_ACTIVITY_. Please state how many of the 100 points in Canada's Capital Planning Initiative the text on infrastructure asset management says go to cost-effectiveness.

FHWA, for example, provides a framework to procedurally define the most cost-effective maintenance system focusing on road assets and to establish short- and long-term plans that allow for engineering principles and logical approaches for decision-making based on economic theory (FHWA, 1999). Recently, the SOC maintenance system in the United States has added a process of establishing preventive plans and preparing alternative measures in advance. It is also structured to continuously update the management system through a feedback loop after any actions are taken. This implies that all participants actively improve the system through their participation. For example, FHWA and AASHTO are involved in National Cooperative Highway Research Program (NCHRP) projects to prepare the research-based guidance on basic systems for asset management in transportation in 2002 and self-evaluation approach to encourage each state to participate in the improvement of the SOC maintenance system (AASHTO, 2002). In addition to the cross-state programs, each state is developing independent programs as its customized system to cater to its requirements. For instance, the Florida Department of Transportation runs its asset management for roads in five categories: roads, roadside areas, transportation services, drainage systems, and vegetation and landscape, considering mobility, economic efficiency, and sustainability for safe transportation systems.
Australia formed AustRoads, an association of government agencies, in 2005 to perform integrated asset management through a life cycle approach to realize public benefits in cost-effective ways. Most of the management authority for transportation facilities is delegated to state and local governments, and the representative agencies formed by state governments include the Roads and Traffic Authority (RTA), Department of Main Roads, and Roads Corporations of Victoria (VicRoads). These agencies define asset management as a “systematic process for cost-effective maintenance, improvement, and operations of facilities,” making integrated asset management their main scope of work. They also develop long-term management strategies for efficiencies, considering the provision of clear service and performance levels and management of risks from facility damage as key elements of asset management. The RTA operates various systems including Road Asset Management System, Traffic Asset Information Management System, Bridge Information System, and Maintenance Contract Management System. Utilizing information from those systems, the RTA performs asset management with priorities including government policies for disaster and hazard mitigation measures or financial assistance, safety enhancement, and functional reliability. The key elements here are a life cycle approach, the development of a cost-effective management strategy, and the establishment of a feedback system for a virtuous circle.
Canada is establishing asset management processes for efficient and innovative financial management plans and procurement for its managed assets. The processes are composed of stages from analysis of the asset conditions (grade, location, quantity) to implementation of maintenance works. For example, the country has introduced the Capital Planning Initiative (CPI) to evaluate the status and expected performance of the assets. The CPI assigns scores ranging from 0 to 100 based on criteria including the state, use, and functionality of the asset, with 76 points allocated for soundness and safety, and the other 24 points for cost-effectiveness. Quantified evaluation from the CPI allows for optimal investment strategies in comparison with other asset categories. For example, the Alberta Department of Transportation has delegated responsibility for managing roads and public facilities within the region to Alberta Infrastructure & Transportation (AIT) and has developed the Transportation Infrastructure Management System (TIMS) as an asset management system to promote maintenance programs and manage outsourced functions. TIMS consists of 20 application software for managing bridges, roads, closed culverts, signs, signals, and other related structures and attachments. The core elements in this system are the preparation of maintenance plans for road pavements, bridges, and road networks, and the development, promotion, and evaluation of the promoted maintenance programs. The key modules in TIMS include the decision-making support module based on objective data on the current and future status of road networks and expert opinions, the planning module for determining the status, function, and maintenance strategy of bridges, and the management module for managing the list of pavements including highways, selecting maintenance and the rehabilitation works, evaluating cost-effectiveness, and making the optimal investment decisions.

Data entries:
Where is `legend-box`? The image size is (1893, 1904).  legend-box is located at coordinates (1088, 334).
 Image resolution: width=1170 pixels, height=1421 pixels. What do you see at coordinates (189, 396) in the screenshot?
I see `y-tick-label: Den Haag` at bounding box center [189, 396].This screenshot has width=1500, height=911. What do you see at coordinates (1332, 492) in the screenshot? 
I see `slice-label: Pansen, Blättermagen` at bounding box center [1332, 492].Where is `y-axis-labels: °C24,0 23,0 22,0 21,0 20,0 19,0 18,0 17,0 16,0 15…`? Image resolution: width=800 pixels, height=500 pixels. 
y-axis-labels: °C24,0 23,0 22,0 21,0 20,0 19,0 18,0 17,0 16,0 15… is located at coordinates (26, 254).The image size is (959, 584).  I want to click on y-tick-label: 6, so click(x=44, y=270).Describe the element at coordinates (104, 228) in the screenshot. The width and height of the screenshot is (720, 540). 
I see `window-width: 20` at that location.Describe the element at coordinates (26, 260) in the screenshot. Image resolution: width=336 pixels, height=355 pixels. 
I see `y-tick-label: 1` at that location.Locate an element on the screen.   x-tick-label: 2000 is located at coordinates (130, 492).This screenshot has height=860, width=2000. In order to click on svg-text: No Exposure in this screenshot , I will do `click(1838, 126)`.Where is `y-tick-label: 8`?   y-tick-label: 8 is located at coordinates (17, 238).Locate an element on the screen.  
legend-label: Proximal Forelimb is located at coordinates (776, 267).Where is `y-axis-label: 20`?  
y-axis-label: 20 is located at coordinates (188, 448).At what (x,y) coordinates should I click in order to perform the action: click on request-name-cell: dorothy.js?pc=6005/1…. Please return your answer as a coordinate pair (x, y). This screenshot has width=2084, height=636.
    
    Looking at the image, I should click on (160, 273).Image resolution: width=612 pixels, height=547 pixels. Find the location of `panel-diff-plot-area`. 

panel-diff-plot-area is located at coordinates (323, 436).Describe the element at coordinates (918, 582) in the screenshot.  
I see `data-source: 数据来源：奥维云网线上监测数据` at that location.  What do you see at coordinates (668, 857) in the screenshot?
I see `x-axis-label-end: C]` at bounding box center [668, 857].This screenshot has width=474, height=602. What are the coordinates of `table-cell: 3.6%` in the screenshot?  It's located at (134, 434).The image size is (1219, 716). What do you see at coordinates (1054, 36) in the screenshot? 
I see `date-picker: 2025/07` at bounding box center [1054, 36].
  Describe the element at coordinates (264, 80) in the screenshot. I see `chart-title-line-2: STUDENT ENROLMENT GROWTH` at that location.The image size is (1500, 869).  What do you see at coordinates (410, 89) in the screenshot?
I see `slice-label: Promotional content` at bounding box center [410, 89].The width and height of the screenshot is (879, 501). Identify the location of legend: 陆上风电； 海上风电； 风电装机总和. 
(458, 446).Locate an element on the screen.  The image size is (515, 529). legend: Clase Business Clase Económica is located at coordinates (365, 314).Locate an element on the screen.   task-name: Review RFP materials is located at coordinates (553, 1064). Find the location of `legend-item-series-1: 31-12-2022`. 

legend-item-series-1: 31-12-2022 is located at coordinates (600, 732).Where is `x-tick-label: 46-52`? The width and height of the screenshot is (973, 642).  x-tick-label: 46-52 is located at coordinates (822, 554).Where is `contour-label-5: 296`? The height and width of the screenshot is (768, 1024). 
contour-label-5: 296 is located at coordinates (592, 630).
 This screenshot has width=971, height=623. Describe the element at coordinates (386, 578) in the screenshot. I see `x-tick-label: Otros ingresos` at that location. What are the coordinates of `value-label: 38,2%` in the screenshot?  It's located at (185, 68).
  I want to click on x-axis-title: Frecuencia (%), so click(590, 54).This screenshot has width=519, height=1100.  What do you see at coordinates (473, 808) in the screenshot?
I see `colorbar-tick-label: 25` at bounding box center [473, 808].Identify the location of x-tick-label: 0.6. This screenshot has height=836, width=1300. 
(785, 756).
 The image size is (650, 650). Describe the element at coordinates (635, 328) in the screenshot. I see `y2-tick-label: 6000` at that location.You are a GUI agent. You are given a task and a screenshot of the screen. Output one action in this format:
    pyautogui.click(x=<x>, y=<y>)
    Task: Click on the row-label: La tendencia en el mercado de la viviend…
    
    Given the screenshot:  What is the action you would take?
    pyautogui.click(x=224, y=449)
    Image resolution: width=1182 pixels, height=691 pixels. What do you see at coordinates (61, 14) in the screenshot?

_YOUR SOLUTION_. 24 points